*** PROVIDED DATA ***

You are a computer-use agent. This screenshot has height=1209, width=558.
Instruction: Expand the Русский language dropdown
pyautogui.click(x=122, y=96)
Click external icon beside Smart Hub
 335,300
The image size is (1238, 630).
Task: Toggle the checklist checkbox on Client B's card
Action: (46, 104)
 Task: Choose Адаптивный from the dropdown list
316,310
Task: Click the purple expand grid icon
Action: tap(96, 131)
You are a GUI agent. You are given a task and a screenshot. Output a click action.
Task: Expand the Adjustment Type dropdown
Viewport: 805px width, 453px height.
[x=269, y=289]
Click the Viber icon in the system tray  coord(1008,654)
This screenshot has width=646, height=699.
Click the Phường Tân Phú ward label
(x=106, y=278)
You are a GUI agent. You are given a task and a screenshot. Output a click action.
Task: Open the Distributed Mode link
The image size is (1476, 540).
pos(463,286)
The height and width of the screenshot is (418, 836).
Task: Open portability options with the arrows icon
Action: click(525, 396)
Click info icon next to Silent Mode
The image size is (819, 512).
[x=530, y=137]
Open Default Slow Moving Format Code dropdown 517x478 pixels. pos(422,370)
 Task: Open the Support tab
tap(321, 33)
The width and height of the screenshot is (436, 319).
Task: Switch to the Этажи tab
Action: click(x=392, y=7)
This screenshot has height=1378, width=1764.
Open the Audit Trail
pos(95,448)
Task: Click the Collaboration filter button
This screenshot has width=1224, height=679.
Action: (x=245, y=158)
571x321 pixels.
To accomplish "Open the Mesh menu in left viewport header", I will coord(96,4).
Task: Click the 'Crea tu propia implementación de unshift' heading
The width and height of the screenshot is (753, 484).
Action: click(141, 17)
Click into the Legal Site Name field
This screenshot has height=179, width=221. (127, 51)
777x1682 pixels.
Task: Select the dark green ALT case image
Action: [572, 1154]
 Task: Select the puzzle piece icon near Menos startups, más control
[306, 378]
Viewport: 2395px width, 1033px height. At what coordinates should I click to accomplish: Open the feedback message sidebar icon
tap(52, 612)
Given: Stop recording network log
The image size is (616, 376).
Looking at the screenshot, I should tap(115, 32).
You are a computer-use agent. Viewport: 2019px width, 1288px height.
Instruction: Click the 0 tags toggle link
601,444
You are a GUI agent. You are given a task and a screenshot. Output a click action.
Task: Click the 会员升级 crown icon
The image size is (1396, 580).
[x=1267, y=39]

***

BRIEF: Nothing but the lines from the start of the data above through the line with "Click the Viber" should appear in your answer, copied exactly.

RESULT BELOW:
You are a computer-use agent. This screenshot has height=1209, width=558.
Instruction: Expand the Русский language dropdown
pyautogui.click(x=122, y=96)
Click external icon beside Smart Hub
 335,300
The image size is (1238, 630).
Task: Toggle the checklist checkbox on Client B's card
Action: (46, 104)
 Task: Choose Адаптивный from the dropdown list
316,310
Task: Click the purple expand grid icon
Action: tap(96, 131)
You are a GUI agent. You are given a task and a screenshot. Output a click action.
Task: Expand the Adjustment Type dropdown
Viewport: 805px width, 453px height.
[x=269, y=289]
Click the Viber icon in the system tray  coord(1008,654)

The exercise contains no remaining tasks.